*Work instruction*.
For the records that follow, say how many lines have the word "젠틀리머" in them. Write the number and nothing more.

*Input records*.

=====

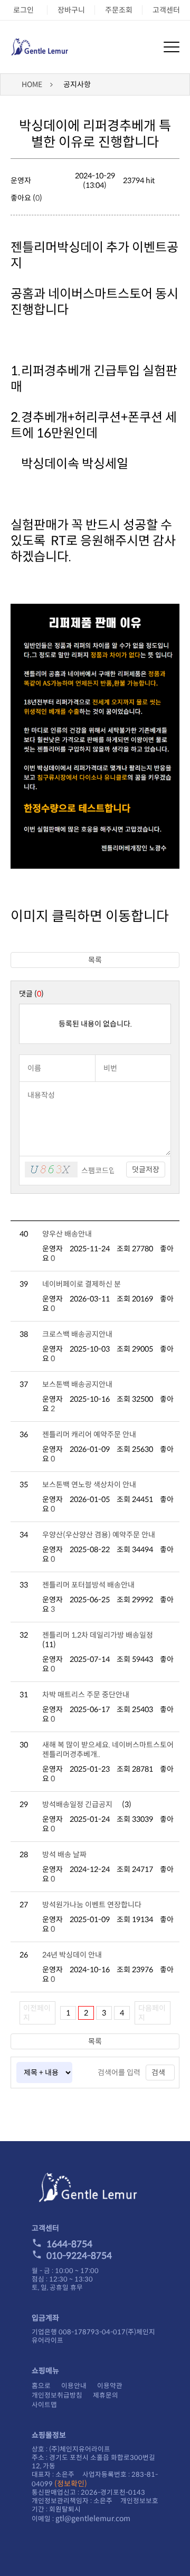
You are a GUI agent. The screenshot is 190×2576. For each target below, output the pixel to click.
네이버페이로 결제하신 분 (81, 1284)
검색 (158, 2072)
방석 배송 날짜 (64, 1854)
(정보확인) (70, 2483)
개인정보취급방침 (57, 2395)
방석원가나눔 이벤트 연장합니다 (91, 1904)
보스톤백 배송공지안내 (77, 1384)
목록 (95, 960)
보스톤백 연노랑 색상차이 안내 (89, 1484)
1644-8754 (69, 2244)
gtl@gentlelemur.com (92, 2518)
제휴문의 (105, 2395)
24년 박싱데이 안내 (72, 1955)
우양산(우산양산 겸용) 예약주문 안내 (98, 1534)
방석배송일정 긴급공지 (77, 1804)
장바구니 (71, 10)
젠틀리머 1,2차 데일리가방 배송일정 (97, 1635)
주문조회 (118, 10)
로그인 (23, 10)
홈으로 (41, 2386)
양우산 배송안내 (67, 1234)
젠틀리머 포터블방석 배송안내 (88, 1585)
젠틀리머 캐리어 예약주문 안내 (89, 1434)
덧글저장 (145, 1169)
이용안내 (74, 2386)
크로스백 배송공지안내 (77, 1334)
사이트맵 (44, 2405)
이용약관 (109, 2386)
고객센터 (166, 10)
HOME (32, 84)
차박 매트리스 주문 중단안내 (85, 1694)
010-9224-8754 (79, 2255)
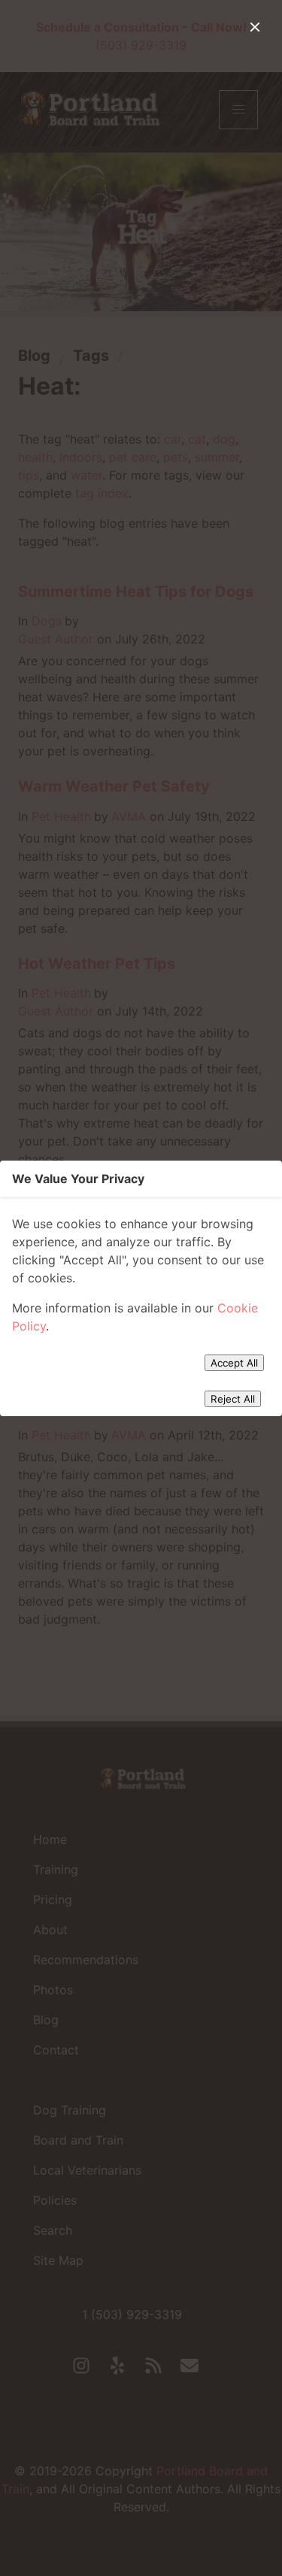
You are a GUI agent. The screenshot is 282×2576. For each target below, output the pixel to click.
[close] (255, 27)
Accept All (234, 1363)
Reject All (233, 1399)
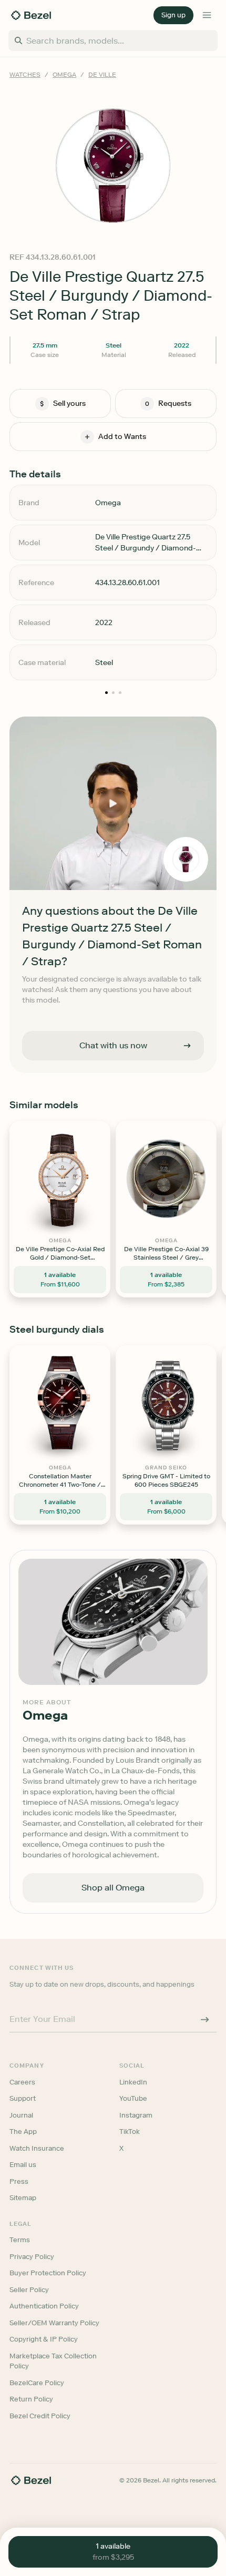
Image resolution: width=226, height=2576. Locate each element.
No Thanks (113, 1372)
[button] (113, 1231)
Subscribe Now (113, 1341)
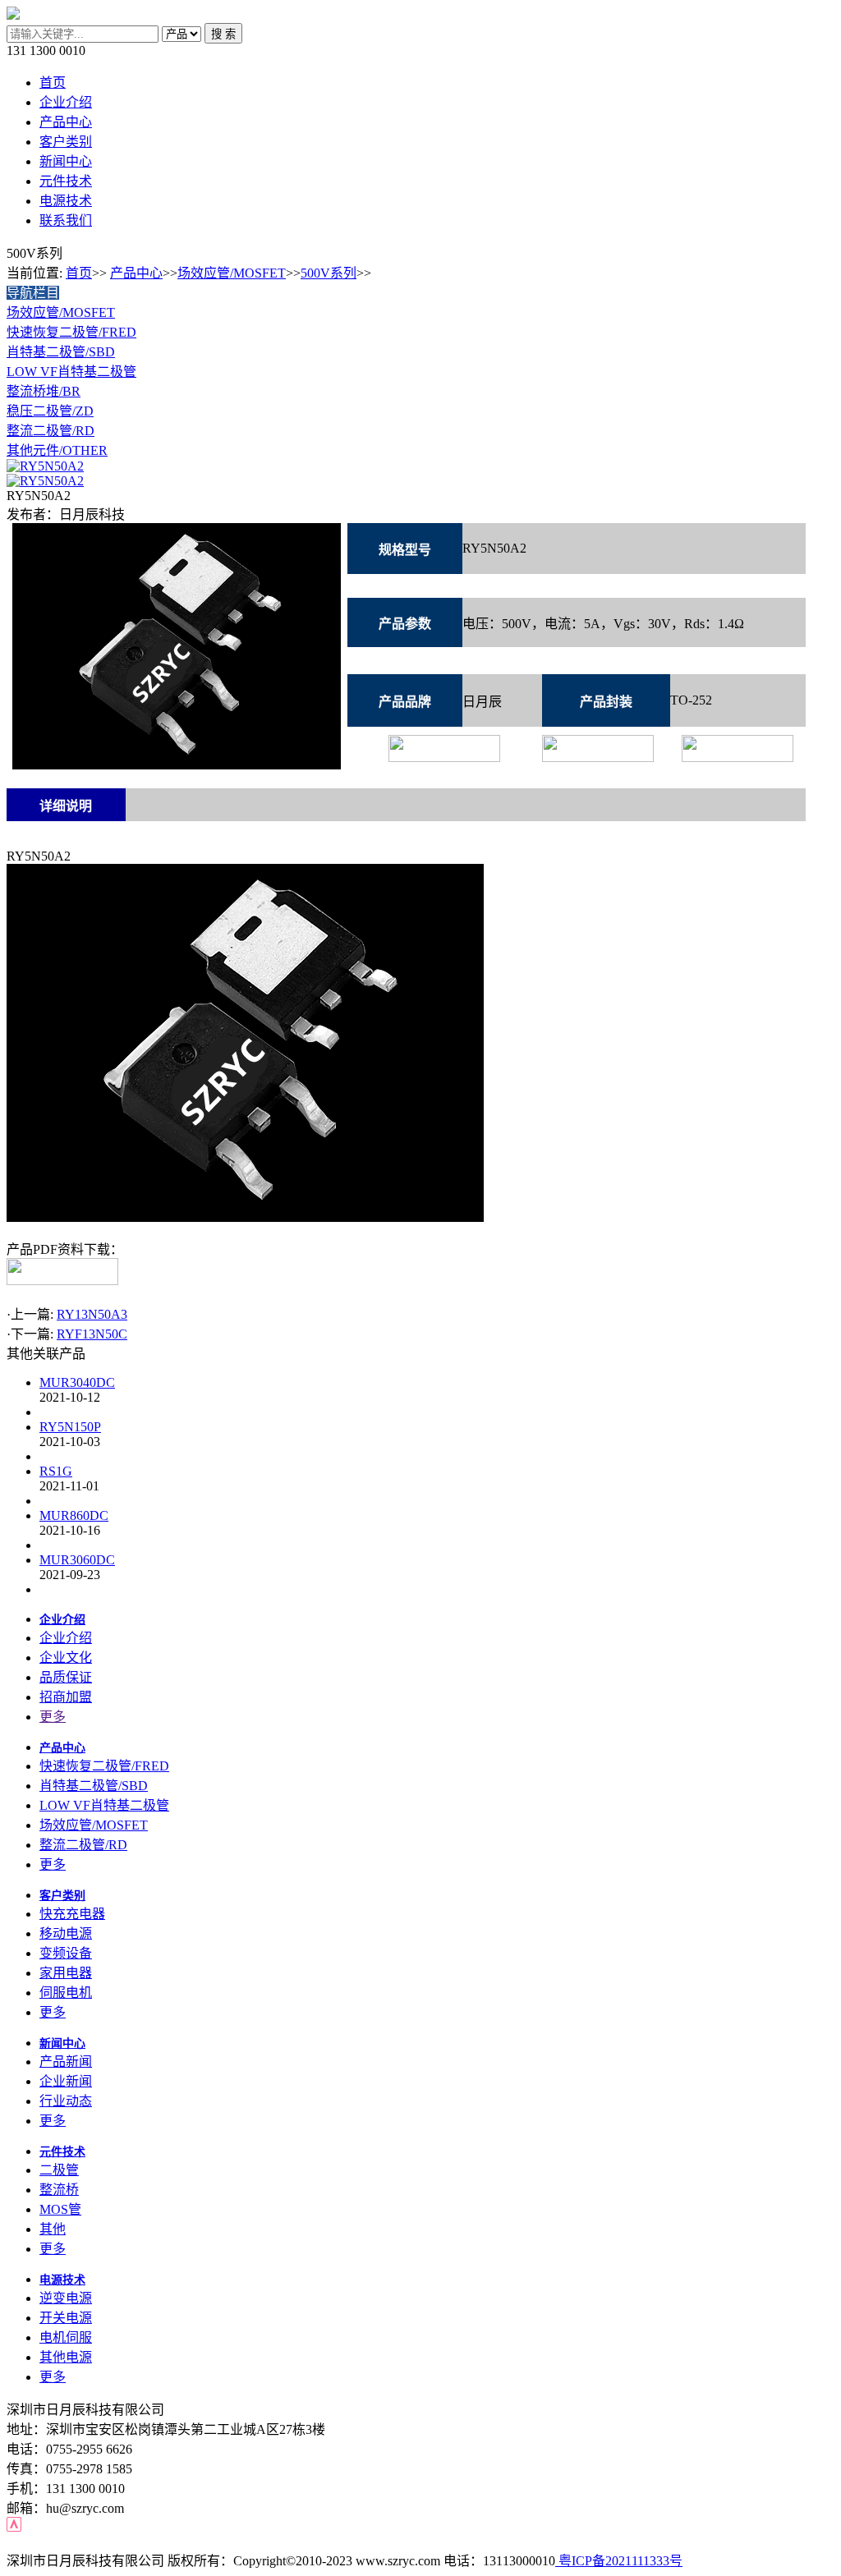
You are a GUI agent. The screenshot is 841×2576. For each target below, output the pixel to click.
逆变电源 (65, 2298)
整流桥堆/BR (43, 391)
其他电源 (65, 2357)
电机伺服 (65, 2337)
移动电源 (65, 1933)
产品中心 (65, 122)
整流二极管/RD (50, 431)
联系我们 (65, 220)
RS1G (55, 1471)
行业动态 (65, 2101)
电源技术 (65, 201)
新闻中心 (65, 161)
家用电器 (65, 1973)
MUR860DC (73, 1515)
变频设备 (65, 1953)
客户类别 (65, 142)
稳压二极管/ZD (50, 411)
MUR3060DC (77, 1560)
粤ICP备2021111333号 (618, 2561)
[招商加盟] (45, 481)
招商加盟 (65, 1697)
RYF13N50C (92, 1334)
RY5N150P (70, 1427)
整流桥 (59, 2190)
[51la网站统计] (14, 2527)
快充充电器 (72, 1914)
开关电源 (65, 2318)
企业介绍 (65, 102)
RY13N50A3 (92, 1314)
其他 (52, 2229)
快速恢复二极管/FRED (71, 332)
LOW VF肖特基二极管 (71, 372)
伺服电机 (65, 1993)
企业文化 (65, 1658)
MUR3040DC (77, 1382)
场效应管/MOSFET (231, 273)
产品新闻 (65, 2062)
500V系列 (328, 273)
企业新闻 (65, 2081)
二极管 (59, 2170)
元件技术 (65, 181)
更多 (52, 1717)
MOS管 (60, 2209)
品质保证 (65, 1677)
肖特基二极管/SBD (61, 352)
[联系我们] (45, 466)
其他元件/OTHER (57, 450)
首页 (52, 83)
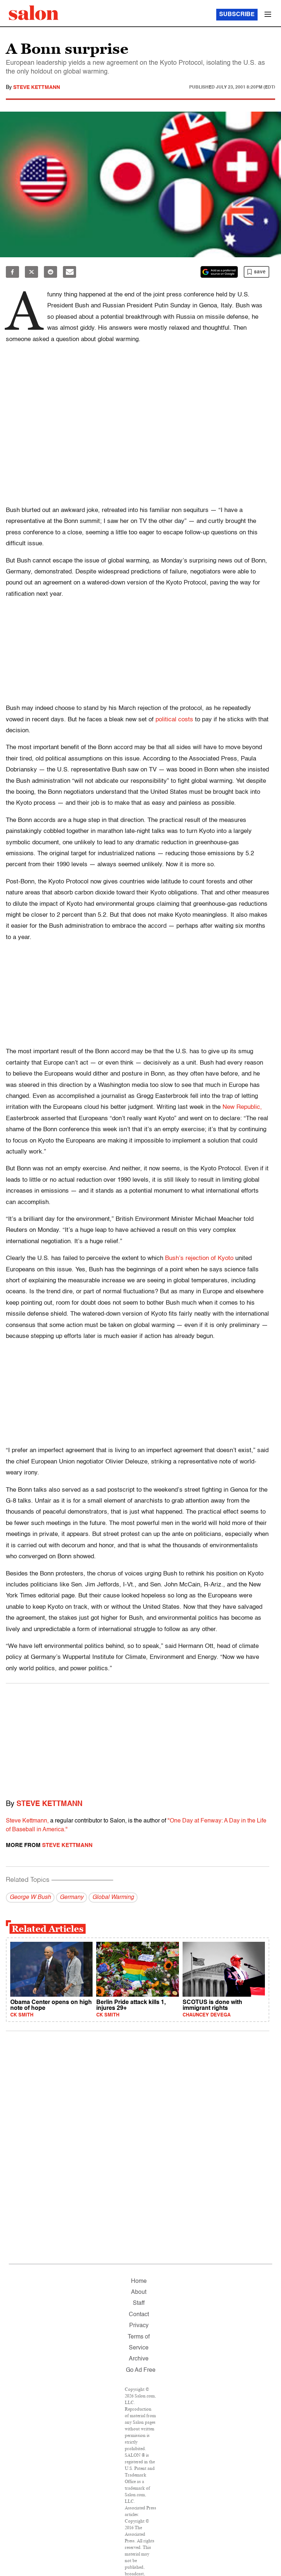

=====

*Output of the task*.
3